## Required work
Rewrite the whole listing below with every "icon" replaced by "button" and everything else left as it is. Leave the pictures out of your answer.

Dataset items:
BEGIN
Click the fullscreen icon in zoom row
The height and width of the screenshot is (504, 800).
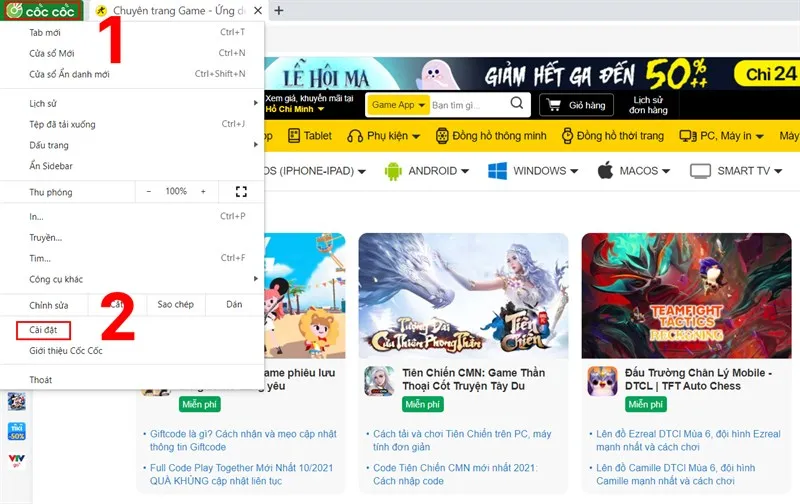(x=240, y=191)
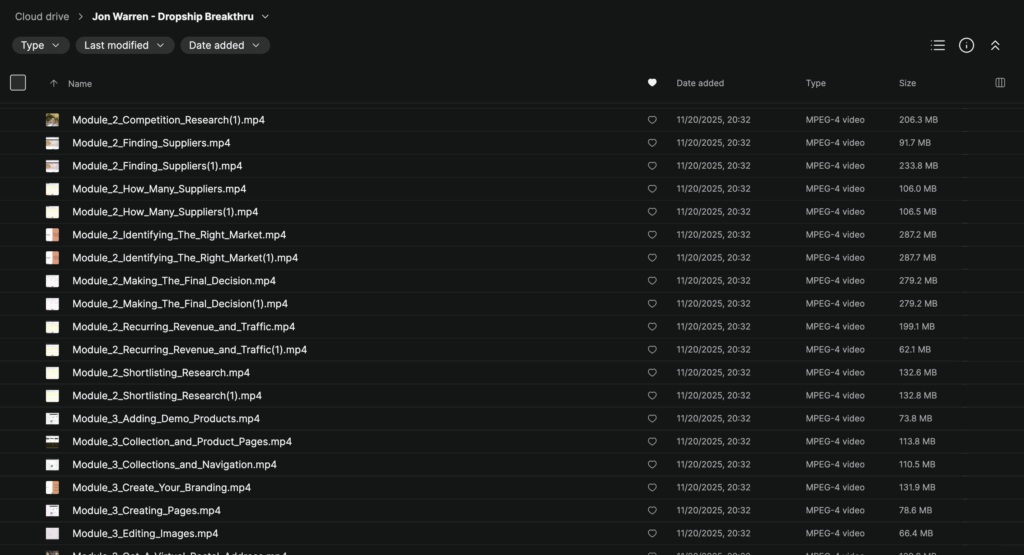This screenshot has height=555, width=1024.
Task: Click the favorites heart column header
Action: [652, 83]
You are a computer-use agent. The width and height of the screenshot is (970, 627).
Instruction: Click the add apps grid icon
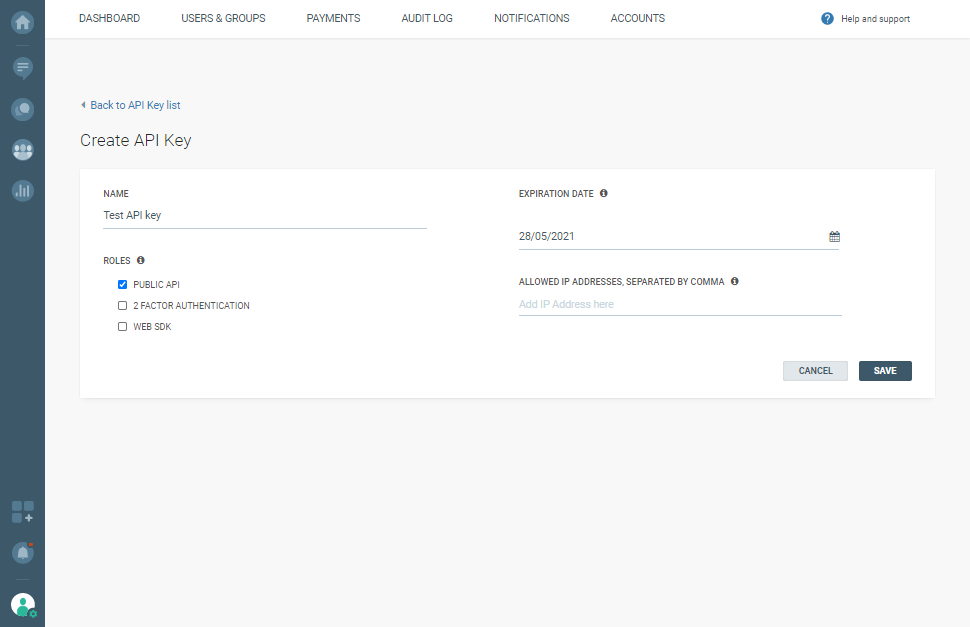click(22, 512)
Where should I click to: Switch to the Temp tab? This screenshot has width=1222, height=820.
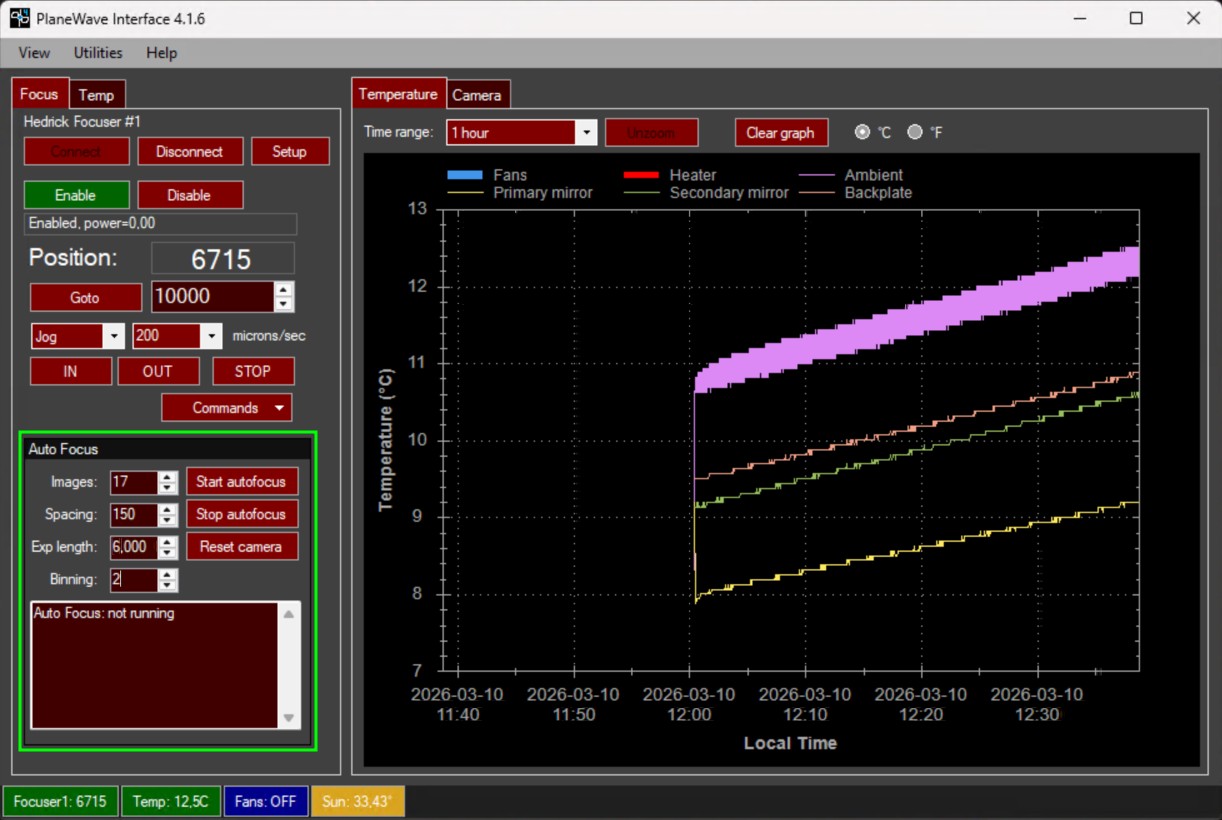(x=97, y=95)
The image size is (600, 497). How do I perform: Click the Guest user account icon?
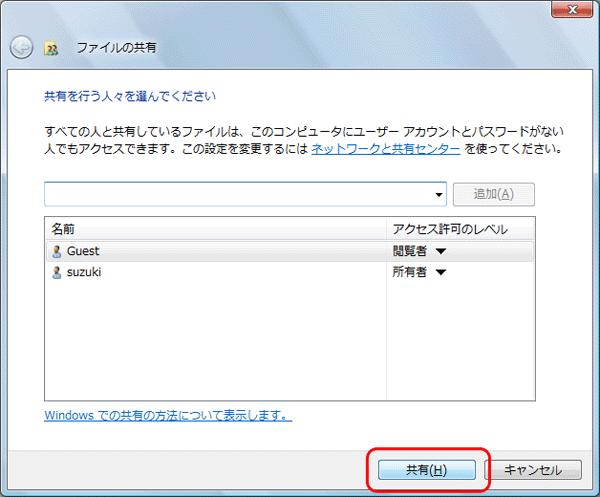[x=57, y=251]
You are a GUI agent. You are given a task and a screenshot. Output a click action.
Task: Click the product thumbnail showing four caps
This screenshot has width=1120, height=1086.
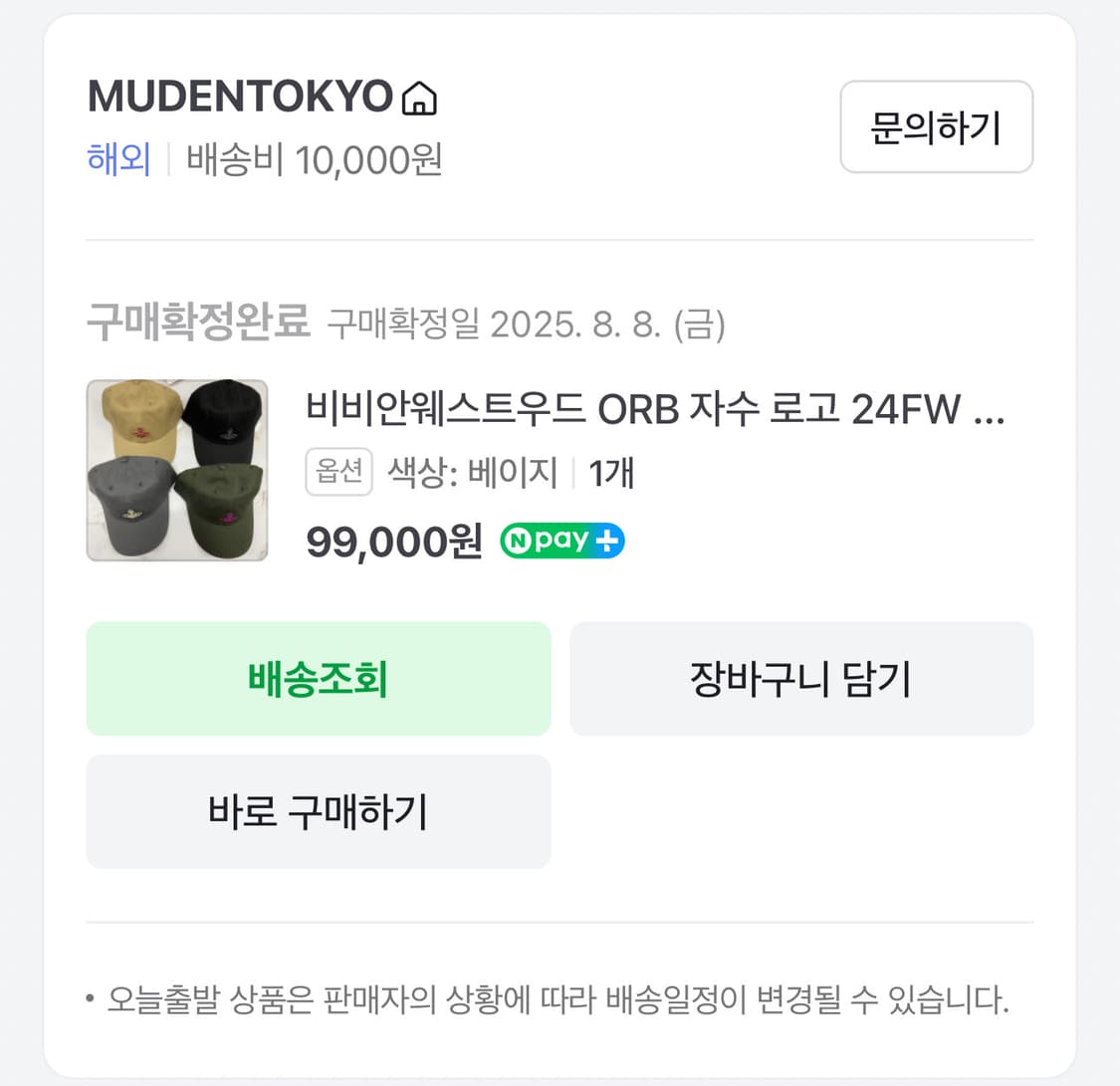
END
## The output
Click the fullscreen button in zoom row
The height and width of the screenshot is (504, 800).
(x=240, y=191)
This screenshot has height=555, width=1024.
Task: Click the favorites heart column header
Action: [652, 83]
You are a computer-use agent. The width and height of the screenshot is (970, 627).
Instruction: Click the add apps grid button
click(22, 512)
Where should I click to: Switch to the Temp tab? This screenshot has width=1222, height=820.
(x=97, y=95)
The image size is (600, 497). How do I perform: Click the Guest user account button?
[x=57, y=251]
You are a GUI agent. You are given a task and a screenshot. Output a click action.
Task: Click the product thumbnail showing four caps
This screenshot has width=1120, height=1086.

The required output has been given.